Can yawning advance the study of neurodegenerative diseases?


Friday, 01 May, 2026


Can yawning advance the study of neurodegenerative diseases?

Australian neuroscientists using MRI scans to monitor the flow of cerebrospinal fluid during yawning believe their findings may assist neurodegenerative disease studies.

Scientists from UNSW Sydney and Neuroscience Research Australia (NeuRA) believe yawning may play a subtle but intriguing role in moving fluids in and out of the brain. Admitting that the idea is speculative, they said their work, which used real-time MRI scans, allowed them to see what happens inside the head and neck when people yawn, and to compare it to the effect of normal and deep breathing. They believe the study opens up an interesting avenue for understanding the physiological functions of yawning.

With its results based on a small-scale group of 22 participants, the study was led by Professor Lynne Bilston from UNSW’s School of Biomedical Engineering and published in Respiratory Physiology & Neurobiology (doi.org/10.1016/j.resp.2026.104575).

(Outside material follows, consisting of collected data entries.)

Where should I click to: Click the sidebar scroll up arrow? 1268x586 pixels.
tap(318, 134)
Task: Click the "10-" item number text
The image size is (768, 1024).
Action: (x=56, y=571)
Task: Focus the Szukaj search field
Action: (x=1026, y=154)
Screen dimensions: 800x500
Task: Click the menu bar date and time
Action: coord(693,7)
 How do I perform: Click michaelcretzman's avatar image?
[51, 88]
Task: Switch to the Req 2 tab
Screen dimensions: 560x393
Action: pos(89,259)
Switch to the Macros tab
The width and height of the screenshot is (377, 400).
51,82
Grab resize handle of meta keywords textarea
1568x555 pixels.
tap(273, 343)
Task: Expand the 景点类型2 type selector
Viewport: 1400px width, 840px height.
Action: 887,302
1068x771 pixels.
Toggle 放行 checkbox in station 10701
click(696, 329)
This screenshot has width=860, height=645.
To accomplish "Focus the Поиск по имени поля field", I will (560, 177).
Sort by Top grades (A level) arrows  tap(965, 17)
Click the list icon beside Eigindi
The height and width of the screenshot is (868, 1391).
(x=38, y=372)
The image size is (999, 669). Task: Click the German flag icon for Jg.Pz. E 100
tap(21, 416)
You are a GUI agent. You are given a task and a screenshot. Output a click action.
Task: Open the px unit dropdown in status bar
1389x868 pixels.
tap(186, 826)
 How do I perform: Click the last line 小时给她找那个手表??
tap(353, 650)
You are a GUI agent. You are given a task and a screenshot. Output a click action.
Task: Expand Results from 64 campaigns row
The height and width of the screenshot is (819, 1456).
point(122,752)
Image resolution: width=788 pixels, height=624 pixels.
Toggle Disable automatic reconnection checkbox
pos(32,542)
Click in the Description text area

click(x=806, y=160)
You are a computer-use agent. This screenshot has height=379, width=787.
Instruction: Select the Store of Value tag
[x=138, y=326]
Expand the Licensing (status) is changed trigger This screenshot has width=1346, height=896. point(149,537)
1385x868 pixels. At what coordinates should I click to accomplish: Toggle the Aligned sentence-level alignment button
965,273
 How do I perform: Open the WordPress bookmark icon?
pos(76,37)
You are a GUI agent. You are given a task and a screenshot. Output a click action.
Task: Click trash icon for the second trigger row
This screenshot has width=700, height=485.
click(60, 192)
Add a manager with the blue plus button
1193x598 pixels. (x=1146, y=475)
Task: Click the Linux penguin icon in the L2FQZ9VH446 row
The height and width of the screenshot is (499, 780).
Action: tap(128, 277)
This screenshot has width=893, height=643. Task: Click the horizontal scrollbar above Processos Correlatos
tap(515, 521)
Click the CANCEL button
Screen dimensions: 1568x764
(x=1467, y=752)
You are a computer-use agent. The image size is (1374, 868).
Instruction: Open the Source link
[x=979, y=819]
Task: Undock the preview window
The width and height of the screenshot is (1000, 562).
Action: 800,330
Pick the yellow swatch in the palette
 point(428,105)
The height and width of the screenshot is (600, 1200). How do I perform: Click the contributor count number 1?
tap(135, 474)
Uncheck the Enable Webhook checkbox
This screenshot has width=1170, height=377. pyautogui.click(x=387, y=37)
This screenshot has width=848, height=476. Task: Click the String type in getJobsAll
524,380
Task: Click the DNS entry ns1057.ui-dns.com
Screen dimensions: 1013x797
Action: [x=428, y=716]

What it found was that yawning triggered a specific manoeuvre in which cerebrospinal fluid (CSF) and venous blood moved out of the skull together, whereas during deep breathing cerebrospinal fluid flowed into the skull — a finding that surprised the researchers.

A clear liquid that surrounds the brain and spinal cord, filling the space around them like water around a floating object, CSF is important because it helps carry nutrients in and waste products out and also cushions and protects the brain and spinal cord from injury. “We observed that yawning is a body movement that can influence the flow of fluids around the brain,” Bilston said.

“There has been speculation that yawning can help clear waste from the brain, but so far there has not been solid proof,” Bilston added. “Our research suggests that yawning can play a role in cleaning brain fluid, which would most likely happen close to bedtime.” The finding could prove important for studies into neurodegenerative diseases such as Alzheimer’s, Parkinson’s and dementia, the researchers believe — all of which have been potentially linked to the build-up of waste products in and around the brain that can be a result of impaired CSF flows.

In order to trigger so-called ‘contagious yawns’, volunteers were shown videos of people, and even animals, yawning. MRI scans were then taken at the level of their C3 vertebra, a crossroads in the upper neck where blood and CSF pass as they travel to and from the brain. Comparison was then made between the scans of the subjects contagiously yawning with those simply taking a deep breath — as if pretending to yawn. Only where — via those contagious yawns — volunteers were really yawning did venous blood and CSF flow out of the skull together.

The team also said that the evidence suggests yawning is a way for the body to regulate the temperature in and around the brain. “In humans, the brain tissue can be up to one degree Celsius warmer than the rest of the body, and venous blood leaving the brain is typically about 0.2–0.3 degrees warmer than the arterial blood entering it,” said corresponding author of the paper Adam Martinac.

“So when someone yawns we can now see an increase in the cooler arterial blood flow into the skull, compensating for the coupled outflow of CSF and venous blood, and therefore we can surmise there may be a thermoregulatory process happening there,” Martinac said. “We could speculate that perhaps yawning is a way that the brain helps to cool itself down, but again we would need to do more research to state that with certainty.

“We do know that a hot brain is not a good thing because there is a risk of cell damage, seizures and cerebral swelling. And there is actually a very narrow band temperature-wise where the brain is steady and balanced — what is known as homeostasis,” Martinac added. “That’s likely the reason why there are so many mechanisms — such as blood flow, and sweating — that help regulate temperatures in the brain.”